The Review: Signature Theatre’s Paradise Blue
By Ross
It’s 1949, and the blues float through the Detroit air inside the Signature Theatre on a strong trumpet note. We are surrounded on all sides by legends, posters heraldng the coming of such jazz greats as Duke Ellington, Andy Kirk, Count Basie and Cab Calloway, as the sound of jazz draws us into the Paradise Bar. The sign hanging over the room lights up, spelling it out as clear as can be, that we are now in Paradise, but what those lights don’t tell us is that in the darkness hides demons that inhabit this club. Paradise is running out of air as the small Black community formerly known as Blackbottom, on the downtown strip now called Paradise Valley has a future that is as troubling as Blue’s mind. He’s the trumpet-playing man at the center of Dominique Morisseau’s dynamic new play, Paradise Blue, the last of the playwright’s three-play cycle, “The Detroit Project” and as inhabited magnificently by J. Alphonse Nicholson (NFT’s Freight), he blows a sad and haunted tune seeped in his Daddy’s madness just before the shot shatters the hypnotic song and shoves us hard.

Blue has inherited the club from his jazz great but deceased father, a man who’s very breath and sound linger in the dusty air of Paradise like stale smoke from the night before. Blue can’t seem to escape the man, no matter how hard he tries to play through the madness and tragedy, and no matter how much the loving Pumpkin, portrayed with a calm grace and care by the lovely and solid Kristolyn Lloyd (Broadway’s Dear Evan Hansen). She’s his protector, or at least she tries to save him from the sounds of a history dipped in sorrow and violence. Lloyd fills the woman with a saintly human edge that warms the heart, as she cares for all those other souls who live up above the club in rooms rented out by the week. One is in the fatherly form of Corn, a piano player with a warm friendly spot for Pumpkin and a great sad love for his dearly departed wife. Played with care by the wonderful Keith Randolph Smith (Broadway’s American Psycho), we hold onto his kindness as a shield, hoping he will be the one that can help, as it’s clear that Blue listens to him more than almost anyone else.

That is especially true in regards to the hot headed P-Sam, played with fire and passion by Francois Battiste (Public’s Head of Passes). Blue bristles at almost everything that comes out of his mouth, but P-Sam’s role is the least fundamental both in the club, and in the pages of this play. He counters every move of Corn, debating the reality of the world and the dark cloud hanging over the neighborhood he loves. He does get it right about the stunning new arrival, Silver, played gorgeously by Simone Missick (Marvel’s “Luke Cage“), when he states, “She’s go some kind of walk on her‘. She’s trouble, they all think, but just the kind of trouble this play needs, shaking up every soul in that room this way and that, breathing life into the men, both good and bad, and arming the loyal Pumpkin with some hard cold Blue facts of life.

As directed by the powerful Rubin Santiago-Hudson (MTC’s Jitney), fingers tap on the bar like keys on a piano as the world outside builds some aggressive steam against this little slice of jazz heaven.
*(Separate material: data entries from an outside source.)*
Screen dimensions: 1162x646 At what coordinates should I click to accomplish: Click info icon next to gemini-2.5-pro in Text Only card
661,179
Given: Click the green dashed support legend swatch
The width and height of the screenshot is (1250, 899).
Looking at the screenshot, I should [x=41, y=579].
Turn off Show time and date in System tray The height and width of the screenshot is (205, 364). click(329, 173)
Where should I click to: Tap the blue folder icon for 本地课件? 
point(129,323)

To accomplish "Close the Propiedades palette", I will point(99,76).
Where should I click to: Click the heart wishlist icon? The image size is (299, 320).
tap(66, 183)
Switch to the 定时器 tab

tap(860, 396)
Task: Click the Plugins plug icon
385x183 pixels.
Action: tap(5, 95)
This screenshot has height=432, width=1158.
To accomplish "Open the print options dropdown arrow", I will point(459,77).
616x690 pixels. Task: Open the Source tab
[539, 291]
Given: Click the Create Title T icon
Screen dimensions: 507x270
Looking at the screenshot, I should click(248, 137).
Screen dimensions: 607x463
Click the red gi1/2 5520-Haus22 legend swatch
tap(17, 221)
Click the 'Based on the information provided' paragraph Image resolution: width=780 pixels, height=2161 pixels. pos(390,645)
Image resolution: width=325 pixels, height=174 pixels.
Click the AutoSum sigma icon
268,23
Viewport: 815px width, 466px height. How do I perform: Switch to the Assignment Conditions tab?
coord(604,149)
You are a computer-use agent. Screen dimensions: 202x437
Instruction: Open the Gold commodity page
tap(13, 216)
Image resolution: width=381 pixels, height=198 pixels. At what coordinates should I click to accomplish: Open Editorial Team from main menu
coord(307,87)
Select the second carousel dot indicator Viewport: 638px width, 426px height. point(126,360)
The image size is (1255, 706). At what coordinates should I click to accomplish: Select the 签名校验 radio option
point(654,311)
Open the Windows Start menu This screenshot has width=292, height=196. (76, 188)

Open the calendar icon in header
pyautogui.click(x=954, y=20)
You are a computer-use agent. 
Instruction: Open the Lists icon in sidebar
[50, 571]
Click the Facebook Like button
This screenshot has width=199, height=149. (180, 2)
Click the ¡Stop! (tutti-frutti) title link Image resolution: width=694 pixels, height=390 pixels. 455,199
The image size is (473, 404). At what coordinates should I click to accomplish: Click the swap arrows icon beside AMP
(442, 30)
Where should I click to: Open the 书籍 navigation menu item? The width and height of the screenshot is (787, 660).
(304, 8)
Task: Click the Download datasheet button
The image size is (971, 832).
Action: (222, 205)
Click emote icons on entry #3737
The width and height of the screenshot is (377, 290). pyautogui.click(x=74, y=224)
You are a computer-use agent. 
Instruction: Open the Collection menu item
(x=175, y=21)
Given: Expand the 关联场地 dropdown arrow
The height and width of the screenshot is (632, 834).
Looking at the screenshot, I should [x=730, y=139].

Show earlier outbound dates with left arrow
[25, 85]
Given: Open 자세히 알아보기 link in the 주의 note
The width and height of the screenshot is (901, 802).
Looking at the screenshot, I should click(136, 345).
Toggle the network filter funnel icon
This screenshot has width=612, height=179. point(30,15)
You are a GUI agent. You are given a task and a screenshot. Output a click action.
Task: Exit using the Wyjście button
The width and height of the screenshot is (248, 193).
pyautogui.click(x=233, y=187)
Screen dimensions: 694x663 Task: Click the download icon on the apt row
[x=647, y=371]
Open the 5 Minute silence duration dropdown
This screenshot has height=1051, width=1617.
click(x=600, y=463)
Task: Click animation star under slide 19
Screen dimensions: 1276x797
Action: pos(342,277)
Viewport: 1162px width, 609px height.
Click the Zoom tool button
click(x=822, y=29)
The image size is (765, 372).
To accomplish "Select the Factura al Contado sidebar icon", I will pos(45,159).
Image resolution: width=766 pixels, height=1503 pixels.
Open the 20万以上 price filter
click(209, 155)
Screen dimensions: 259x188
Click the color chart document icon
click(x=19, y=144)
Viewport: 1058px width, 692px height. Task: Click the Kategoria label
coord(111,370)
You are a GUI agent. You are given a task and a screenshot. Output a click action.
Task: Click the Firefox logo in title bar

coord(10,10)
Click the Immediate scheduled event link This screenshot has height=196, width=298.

Most everyone sees it coming, and those that do want to do something to save it, and hopefully themselves in the process. The club smells like whisky on your shoes and as designed by Neil Patel (NYTW’s An Ordinary Muslim), with perfect costumes by Clint Ramos (Broadway’s Once on This Island), exacting hair and wigs by Charles G. LaPointe (Hamilton), moody lighting by Rui Rita (Broadway’s Present Laughter), and magical sound by Darron L. West, you want to pull up and chair and kick back for a spell and listen to some good jazz by pros who live and breath that stuff. When the blues start to float through the room, with original Music by Kenny Rampton with as assist from music director, Bill Sims, Jr. (Public’s Lackawanna Blues) who also is credited with the original music for “Pumpkin’s Song”, we can’t help but find the love and the dreaming, just like Pumpkin and her poetry. Those moments of musical and poetic recital, just like this play, are bathed in mercy and madness, with Blue playing for his soul in hopes of finding the love supreme that might save him from his past and the possible future. The world is coming, looking to destroy and kick out this world of jazz and the blues, and although this music won’t be able to stop this attack, no matter how much it is touched by God, this play will carry us through, and keep this place and moment alive for future theatre goers.